Text and element pointing records:

########################################

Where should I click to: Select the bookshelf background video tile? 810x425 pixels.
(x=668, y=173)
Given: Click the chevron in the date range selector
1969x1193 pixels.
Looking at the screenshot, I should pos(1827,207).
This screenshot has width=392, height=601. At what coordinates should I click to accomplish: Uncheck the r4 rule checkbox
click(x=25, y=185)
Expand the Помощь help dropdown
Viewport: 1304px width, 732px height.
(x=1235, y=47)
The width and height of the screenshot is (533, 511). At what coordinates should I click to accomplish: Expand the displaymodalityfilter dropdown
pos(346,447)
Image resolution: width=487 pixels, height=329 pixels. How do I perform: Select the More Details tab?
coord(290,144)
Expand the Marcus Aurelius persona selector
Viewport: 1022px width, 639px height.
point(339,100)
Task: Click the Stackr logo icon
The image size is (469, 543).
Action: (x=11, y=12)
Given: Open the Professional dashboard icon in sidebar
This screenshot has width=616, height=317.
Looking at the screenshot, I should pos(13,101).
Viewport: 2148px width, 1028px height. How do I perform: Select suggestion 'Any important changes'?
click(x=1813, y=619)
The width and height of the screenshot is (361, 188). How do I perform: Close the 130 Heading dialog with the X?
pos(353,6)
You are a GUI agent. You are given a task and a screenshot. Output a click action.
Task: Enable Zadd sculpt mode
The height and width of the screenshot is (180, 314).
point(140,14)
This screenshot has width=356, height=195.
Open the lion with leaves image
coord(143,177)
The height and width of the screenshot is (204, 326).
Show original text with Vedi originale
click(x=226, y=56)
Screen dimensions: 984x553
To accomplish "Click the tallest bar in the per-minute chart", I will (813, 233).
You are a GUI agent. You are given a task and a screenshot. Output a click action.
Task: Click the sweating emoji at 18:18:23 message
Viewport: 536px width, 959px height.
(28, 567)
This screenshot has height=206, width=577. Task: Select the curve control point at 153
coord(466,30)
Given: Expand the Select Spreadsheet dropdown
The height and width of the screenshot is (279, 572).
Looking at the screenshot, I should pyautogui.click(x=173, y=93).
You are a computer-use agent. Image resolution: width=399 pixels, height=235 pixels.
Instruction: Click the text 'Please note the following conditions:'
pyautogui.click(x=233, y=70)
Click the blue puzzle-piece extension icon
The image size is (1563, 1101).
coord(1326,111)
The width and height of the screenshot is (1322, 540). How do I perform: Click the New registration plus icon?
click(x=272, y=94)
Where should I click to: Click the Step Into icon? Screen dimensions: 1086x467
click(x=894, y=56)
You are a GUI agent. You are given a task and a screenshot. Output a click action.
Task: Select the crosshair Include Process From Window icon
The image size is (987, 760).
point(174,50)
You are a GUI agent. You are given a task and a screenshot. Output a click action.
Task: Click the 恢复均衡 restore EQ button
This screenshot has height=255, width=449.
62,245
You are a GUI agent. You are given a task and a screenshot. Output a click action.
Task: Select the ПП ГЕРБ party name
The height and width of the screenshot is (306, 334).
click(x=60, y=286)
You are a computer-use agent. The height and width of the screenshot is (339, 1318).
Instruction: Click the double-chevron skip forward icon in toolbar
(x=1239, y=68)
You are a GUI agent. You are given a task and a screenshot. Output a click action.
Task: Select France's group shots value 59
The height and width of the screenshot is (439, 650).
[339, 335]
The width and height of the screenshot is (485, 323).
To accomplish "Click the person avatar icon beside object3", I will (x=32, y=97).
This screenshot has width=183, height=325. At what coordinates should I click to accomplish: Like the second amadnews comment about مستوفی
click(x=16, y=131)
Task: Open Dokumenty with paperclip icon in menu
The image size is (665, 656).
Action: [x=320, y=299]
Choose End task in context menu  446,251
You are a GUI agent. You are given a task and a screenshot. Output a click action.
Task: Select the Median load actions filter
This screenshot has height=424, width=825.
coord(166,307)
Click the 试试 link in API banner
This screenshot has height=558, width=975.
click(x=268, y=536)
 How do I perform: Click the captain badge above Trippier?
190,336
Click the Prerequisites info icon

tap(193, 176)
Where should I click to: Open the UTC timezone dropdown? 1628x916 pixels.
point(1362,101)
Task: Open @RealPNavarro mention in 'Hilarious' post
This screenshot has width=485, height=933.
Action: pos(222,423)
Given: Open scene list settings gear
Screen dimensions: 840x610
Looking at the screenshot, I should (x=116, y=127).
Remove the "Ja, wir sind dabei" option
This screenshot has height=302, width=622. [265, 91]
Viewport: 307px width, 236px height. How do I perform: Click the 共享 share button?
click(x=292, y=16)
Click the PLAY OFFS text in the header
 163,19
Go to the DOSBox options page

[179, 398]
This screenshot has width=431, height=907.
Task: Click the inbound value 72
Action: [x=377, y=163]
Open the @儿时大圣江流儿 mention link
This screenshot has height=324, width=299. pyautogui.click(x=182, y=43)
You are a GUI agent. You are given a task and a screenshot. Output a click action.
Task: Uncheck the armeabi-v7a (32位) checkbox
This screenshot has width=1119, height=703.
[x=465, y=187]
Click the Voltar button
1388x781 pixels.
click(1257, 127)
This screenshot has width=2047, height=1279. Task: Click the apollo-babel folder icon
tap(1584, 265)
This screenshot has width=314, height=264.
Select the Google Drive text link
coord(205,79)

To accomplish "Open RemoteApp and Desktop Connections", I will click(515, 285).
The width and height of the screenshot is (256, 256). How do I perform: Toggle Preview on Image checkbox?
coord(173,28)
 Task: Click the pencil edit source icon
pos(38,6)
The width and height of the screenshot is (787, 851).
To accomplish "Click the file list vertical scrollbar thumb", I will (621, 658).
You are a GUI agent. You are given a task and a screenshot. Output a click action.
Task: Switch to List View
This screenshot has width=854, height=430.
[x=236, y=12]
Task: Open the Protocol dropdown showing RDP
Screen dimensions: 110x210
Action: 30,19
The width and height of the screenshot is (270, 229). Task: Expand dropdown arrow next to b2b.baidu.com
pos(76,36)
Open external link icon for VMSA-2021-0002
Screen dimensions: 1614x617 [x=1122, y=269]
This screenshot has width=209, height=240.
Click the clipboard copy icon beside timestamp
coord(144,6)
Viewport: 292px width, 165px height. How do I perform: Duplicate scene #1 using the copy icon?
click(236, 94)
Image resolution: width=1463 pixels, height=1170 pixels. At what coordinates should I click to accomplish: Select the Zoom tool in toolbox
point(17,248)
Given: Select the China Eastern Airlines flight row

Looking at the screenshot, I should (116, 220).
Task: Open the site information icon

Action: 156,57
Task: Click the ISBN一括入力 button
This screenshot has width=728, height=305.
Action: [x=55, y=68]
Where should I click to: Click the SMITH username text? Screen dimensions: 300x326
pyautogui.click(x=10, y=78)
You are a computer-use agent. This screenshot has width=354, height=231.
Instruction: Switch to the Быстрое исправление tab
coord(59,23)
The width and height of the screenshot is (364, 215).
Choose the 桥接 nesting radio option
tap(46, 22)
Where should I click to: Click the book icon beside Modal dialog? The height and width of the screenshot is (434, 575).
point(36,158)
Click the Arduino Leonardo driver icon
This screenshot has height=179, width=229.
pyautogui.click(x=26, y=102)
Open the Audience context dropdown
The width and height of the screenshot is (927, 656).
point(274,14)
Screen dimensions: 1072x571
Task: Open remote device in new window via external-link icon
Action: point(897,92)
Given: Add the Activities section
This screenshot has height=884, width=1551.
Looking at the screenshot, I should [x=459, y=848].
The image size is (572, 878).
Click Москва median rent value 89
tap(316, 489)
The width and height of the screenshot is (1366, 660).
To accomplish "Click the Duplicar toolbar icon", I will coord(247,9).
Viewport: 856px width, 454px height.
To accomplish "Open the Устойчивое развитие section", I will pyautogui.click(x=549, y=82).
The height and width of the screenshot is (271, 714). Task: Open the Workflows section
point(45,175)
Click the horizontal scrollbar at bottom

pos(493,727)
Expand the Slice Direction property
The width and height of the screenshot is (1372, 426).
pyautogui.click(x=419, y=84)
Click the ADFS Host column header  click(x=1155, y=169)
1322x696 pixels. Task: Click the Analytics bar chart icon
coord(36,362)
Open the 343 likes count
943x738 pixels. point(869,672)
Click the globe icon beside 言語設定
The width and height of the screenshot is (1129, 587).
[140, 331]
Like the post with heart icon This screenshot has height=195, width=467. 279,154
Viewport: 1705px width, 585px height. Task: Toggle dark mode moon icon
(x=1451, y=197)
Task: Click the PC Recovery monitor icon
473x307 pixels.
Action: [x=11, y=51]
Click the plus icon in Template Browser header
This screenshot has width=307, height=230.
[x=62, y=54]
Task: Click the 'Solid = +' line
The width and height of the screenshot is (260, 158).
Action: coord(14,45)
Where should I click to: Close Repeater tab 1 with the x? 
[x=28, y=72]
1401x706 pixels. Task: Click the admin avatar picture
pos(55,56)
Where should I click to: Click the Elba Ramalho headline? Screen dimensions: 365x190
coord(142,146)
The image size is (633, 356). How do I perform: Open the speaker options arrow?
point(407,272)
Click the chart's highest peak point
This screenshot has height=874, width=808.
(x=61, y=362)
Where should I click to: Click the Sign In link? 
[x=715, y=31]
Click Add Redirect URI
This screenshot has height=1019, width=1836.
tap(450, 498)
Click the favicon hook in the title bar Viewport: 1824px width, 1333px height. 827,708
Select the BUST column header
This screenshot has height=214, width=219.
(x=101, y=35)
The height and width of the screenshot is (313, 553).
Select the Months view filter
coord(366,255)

########################################

**SET TASK:** Convert the rows into a two-column CSV with the columns "request" and "answer", one row per request, putting each value in a single quoted field and replacing line breaks with spaces. Begin at the line that contains "You are a computer-use agent. The" and stop after the line that contains "(x=1239, y=68)".

**ANSWER TO THE PROBLEM:**
request,answer
"You are a computer-use agent. The height and width of the screenshot is (339, 1318). Instruction: Click the double-chevron skip forward icon in toolbar","(x=1239, y=68)"